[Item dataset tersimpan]
..............................

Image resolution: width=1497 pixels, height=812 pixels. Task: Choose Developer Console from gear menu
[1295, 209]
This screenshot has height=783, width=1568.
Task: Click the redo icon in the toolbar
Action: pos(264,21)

..............................

Instruksi Tugas. Bisakah Anda menyusun semua baris di atas menjadi tabel Markdown dengan kolom "Nomor" untuk nomor urut dan kolom "Isi Baris" untuk teksnya, tanpa menyertakan baris kosong?

Jawaban.
| Nomor | Isi Baris |
|---|---|
| 1 | Image resolution: width=1497 pixels, height=812 pixels. Task: Choose Developer Console from gear menu |
| 2 | [1295, 209] |
| 3 | This screenshot has height=783, width=1568. |
| 4 | Task: Click the redo icon in the toolbar |
| 5 | Action: pos(264,21) |